One of the best scenes occurs halfway through, when you must wait for an elevator to arrive while hordes of zombies pour in from every direction. There are numerous flares conveniently placed around the garage, and there’s an achievement in there for you if you manage to light enough zombies on fire with them. Little touches like these encourage players who are already familiar with the game to replay these scenes in new ways.
HL2: Episode 2 is the current resting point for the series, until the third chapter rounds out the episodic trilogy. In Episode 2, Gordon once again will take to vehicles and fight alongside the Vortigaunts for the first time in the series. New enemies such as an acid-chucking breed of antlion and a smaller form of stalker will test this new alliance. The gameplay is more of what we’ve come to expect from the series–namely, an extremely high level of quality.
Half Life 2, and its episodic sequels, are successful at what they do because of the right blend of horror, sci-fi, and military themes. Sometimes you’re fighting zombies, or alien soldiers, or zombie alien soldiers. The Halo series has a similar blend of action genres, but Half Life 2 nails the character development over the course of the series through scripted moments that seem like mini-theater plays. Of course, the set is a giant digital world, so these digital actors and their expressions carry a bit more importance against a backdrop of a crumbling alien tower or devastated human refugee camp.
The satisfying storytelling of the Half Life series is also imbued in Portal, which is Orange Box’s happiest surprise. Throughout a series of laboratory experiments involving impossible rifts in space, you are taunted by an all-sensing artificial intelligence that mocks you and strings you along with promises of cake. Of course, it turns out the cake is a lie, and soon you’ll find yourself outside of the controlled system in a frantic escape.
Tune in for the next episode, “My Mother’s a Vortigaunt”
With nods to movies like 2001: A Space Odyssey and the independent sci-fi horror flick Cube, Portal is one of the funniest and most intelligent games to come out this year. Sadly, it’s over in just a few hours, but for players craving more there are numerous time trials and advanced challenges to complete. The technology, writing, and humor that are found in Portal are unmatched to date–it’s just a shame it isn’t longer. Sequel please!
If there’s one bruised orange in the box, it’s got to be Team Fortress 2. A long-awaited sequel to the original class-based shooter, TF2 had a Pixar-like makeover recently, which does make this game look fantastic. Every class has a ton of personality, as seen in Valve’s animated character studies. However, the game itself is a bit lacking.

--------------------------------

#### Instruction 1
Retype the part of the game review that opens with the words containing "One of the best" and closes with "level of quality.".

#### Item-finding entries
--------------------------------

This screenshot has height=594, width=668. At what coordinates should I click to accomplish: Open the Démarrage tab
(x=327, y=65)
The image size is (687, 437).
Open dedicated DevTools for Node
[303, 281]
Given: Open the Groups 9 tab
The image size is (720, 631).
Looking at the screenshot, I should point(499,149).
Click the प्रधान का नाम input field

--------------------------------

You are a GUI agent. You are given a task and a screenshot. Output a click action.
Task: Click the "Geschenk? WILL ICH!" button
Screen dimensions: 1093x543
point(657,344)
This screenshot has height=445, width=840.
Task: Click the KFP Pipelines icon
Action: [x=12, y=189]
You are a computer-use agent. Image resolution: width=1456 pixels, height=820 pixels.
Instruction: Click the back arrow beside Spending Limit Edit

--------------------------------

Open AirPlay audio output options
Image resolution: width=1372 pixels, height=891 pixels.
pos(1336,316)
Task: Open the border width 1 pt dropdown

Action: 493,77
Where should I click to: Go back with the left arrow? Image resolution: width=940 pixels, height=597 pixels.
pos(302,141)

--------------------------------

#### Instruction 2
Reproduce the part of the entries that opens with the line containing "Where should I" and closes with the line containing "pos(302,141)", keeping the requests but increasing every coordinate in the answers by 80.

#### Complete output 1
One of the best scenes occurs halfway through, when you must wait for an elevator to arrive while hordes of zombies pour in from every direction. There are numerous flares conveniently placed around the garage, and there’s an achievement in there for you if you manage to light enough zombies on fire with them. Little touches like these encourage players who are already familiar with the game to replay these scenes in new ways.
HL2: Episode 2 is the current resting point for the series, until the third chapter rounds out the episodic trilogy. In Episode 2, Gordon once again will take to vehicles and fight alongside the Vortigaunts for the first time in the series. New enemies such as an acid-chucking breed of antlion and a smaller form of stalker will test this new alliance. The gameplay is more of what we’ve come to expect from the series–namely, an extremely high level of quality.

#### Complete output 2
Where should I click to: Go back with the left arrow? Image resolution: width=940 pixels, height=597 pixels.
pos(382,221)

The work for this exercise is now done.